イタリア、フランス、英語はもちろん各国でベストセラーになった「クレシェンツォ言行録」(イタリア語)はイタリアのナポリ大学を数学科を卒業し、その後IBMで技士として働いたルチャーノ氏が引退後に書いた本である。
訳者による谷口氏が、「前置き」としている中で、ナポリの詩人サルヴァトーレ・パロンパ氏が読んだもので、イニャツィオ・ブッティッタのシチリア方言が使われており、引用しているものだ。


2017-04-08-09-14-54



一つの民族を
鎖にかけよ
持ち物を奪え

口をふさげ、
それでもやっぱり自由だ

一つの民族から仕事を取れ
パスポートを取り上げよ
食卓を取り上げよ
眠るベッドを取り上げよ、
それでもやっぱり金持ちだ

ある民族が貧しく
奴隷となるのは
父祖から伝えられた
言葉を奪われるときだ、
その時は永久に失われる。






私がいくつか、ルチャーのこの本についても引用しながら何か書いておこうと思う理由はいくつかあるのだが、私もこの詩を前置きとして引用させて頂こうと思う。
なおもう少し前置きするならば、この哲学的エッセイなのか、短編小説なのか、偶数章は後者であるということ、そして哲学的エッセイもまた登場人物による対話が(じつに愉しい)ふんだんにある。

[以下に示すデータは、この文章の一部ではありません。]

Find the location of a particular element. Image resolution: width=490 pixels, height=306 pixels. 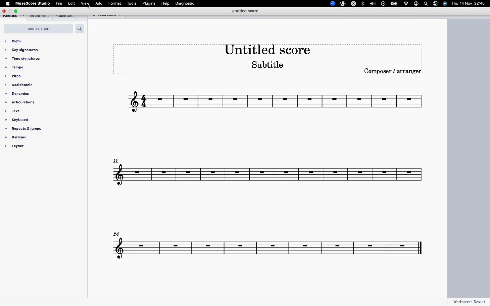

マロッタとプラトンは、主義主張の明確さのために、プラトンはヴェッラヴィスタ先生(わたしたちのソクラテス)が登場する。とか言いながらもとにかくお読みいただくのがいいのだが、どうも我が国では、本を読むということが、楽しい体験や経験、それ以上になることよりも、強制されるもの、そこに書いてあることに感心してみせて自分を反省しなくてはならいもの(紋切り型の読書感想文課題以降は本を読む権利もなくしてしまったような人もいる...)真面目に読まねばならない(ウィキペディア症候群的なダイジェストでわかった錯覚およびユーモア欠乏)が多く、いささか硬直的あるいはヒステリー気味になっているむきもあるので、せめて1回か2回、・・・ルチャーの本について書いてみようと思た次第。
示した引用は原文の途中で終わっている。